Tuesday, September 11, 2007

Lost Classics II: The Music - The Music

Briefly, at the start of the 21st Century, a handful of British bands threatened to throw off the shackles of Britpop and emerge as heirs to the thrones recently vacated by Blur, Oasis, Suede and Pulp.

Starsailor, Turin Brakes, Alfie and The Cooper Temple Clause were all bestowed with the tag of "the next big thing". And, for one reason or another, none truly ascended to the level which had been predicted of them.

Amongst those bands were The Music. Four teenage upstarts from Leeds, their sound was a mix of The Stone Roses' early guitar somersaults, heavy beats and Robert Harvey's high-pitched rock howl.

All 1,000 copies of the band's vinyl-only debut single Take The Long Road and Walk It sold out almost instantly. The song encapsulated The Music's sound in one five-minute burst: one scintillating guitar riff backed by a disco beat and Harvey's screaming, barely-decipherable vocal.

The single was followed by the You Might As Well Try To Fuck Me EP and The People EP, both of which suggested that a classic debut album was in the offing.

But, when debut album The Music arrived, it was distinctly underwhelming. (As an aside, is it strictly true that if an album has no title, it is simply given the name of the band that recorded it? Or should it just remain untitled and be referred to as "the band's debut album"?)
The first disappointment was in the track listing. Neither You Might As Well Try To Fuck Me - a great, rollocking, rock'n'roll tune - nor electronic masterpiece Karma was included on the record - a terrible oversight on both counts.
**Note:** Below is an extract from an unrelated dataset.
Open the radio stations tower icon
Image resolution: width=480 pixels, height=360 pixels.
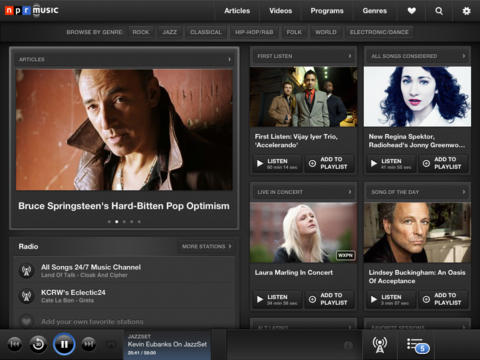click(380, 345)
But the biggest travesty was in the production. Live, The Music are powerful performers, the rhythm section to the fore and Harvey breakdancing and bodypopping between lines. However, on the album, the production is muddy and fails to bring any of these aspects to the fore.
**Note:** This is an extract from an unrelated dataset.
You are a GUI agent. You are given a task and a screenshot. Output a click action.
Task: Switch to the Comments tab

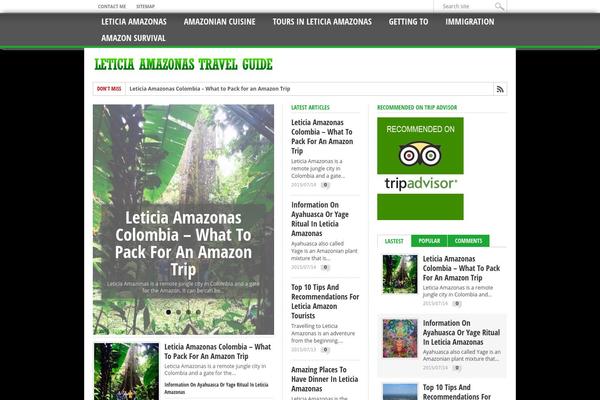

Listening to the album on the way into work this morning, I had to crank the car stereo up way beyond its normal setting just to hear what was happening. On a record that could have had a huge aural impact, that's inexcusable.

Setting aside the production gripes, the quality in the songwriting is plain to hear. An inferior, re-recorded version of Take The Long Road and Walk It is included, with the closing slide guitar refrain masked by unnecessary layers of guitar. The track follows opener The Dance, which stands as one of the record's strongest moments. Glacier-like walls of guitar open, to be joined by a Harvey mantra and delicate cymbal taps. Then, almost a minute in, the bass thunders in and the band is off at a gallop. Of all the tracks on the album, it is The Dance that is most reminiscent of The Stone Roses, and it is the track on which the band sounds most confident.

Elsewhere, there are hints at what the record could have amounted to in different hands. Human, which follows Take The Long Road and Walk It, fails to properly test the band's strengths, relying on guitarist Adam Nutter's best John Squire impression to carry a weaker than expected Harvey vocal.

Stand out track from the record is The Truth Is No Words, a furious bass groove combined with Harvey's most absorbing vocal. And it is on moments like these that it becomes most apparent that poor production severely limited what should have stood as a landmark record.

Part of the record's problem is that the band sometimes can't seem to decide whether they want to write a dance record, a rock record or an acoustic record. When they weld the guitar histrionics to the disco beats, such as on Float, The People or Getaway, they are peerless. When settling into a slower-paced ballad such as on Turn Out The Light, they fail to capture the imagination.

As it opens, Disco could almost be vintage Black Sabbath, so towering is its riff and assured its vocal. Two minutes in, the band accelerates into a Led Zeppelin rock storm and Harvey is given free reign to indulge his inner rock god. But, instead of using the track to close what could have been an outstanding record, the band follows it with the ponderous Too High.

Whilst Elastica's The Menace could never have been considered a classic by any stretch of the imagination, The Music's debut record should have been. The strength and tightness of the band and the quality of their songwriting could have seen them elevated immediately to the rock'n'roll A-list, their debut sitting comfortably alongside Definitely Maybe, The Stone Roses and A Storm In Heaven.

Instead, it merely hints at what might have been.

2 comments:

the tomahawk kid said...

Welcome To The North is a fine album though the singer's Geddy Lee like screeching does tend to make the band sound like an indie version of Rush.

Groanin' Jock said...

I was even more disappointed by Welcome To The North - I think there are maybe three or four good songs on it, all of them at the start of the record, and that it tails off dramatically afterwards. I wouldn't even regard it as being as good as the debut.

The Rush comparison is probably quite fair though!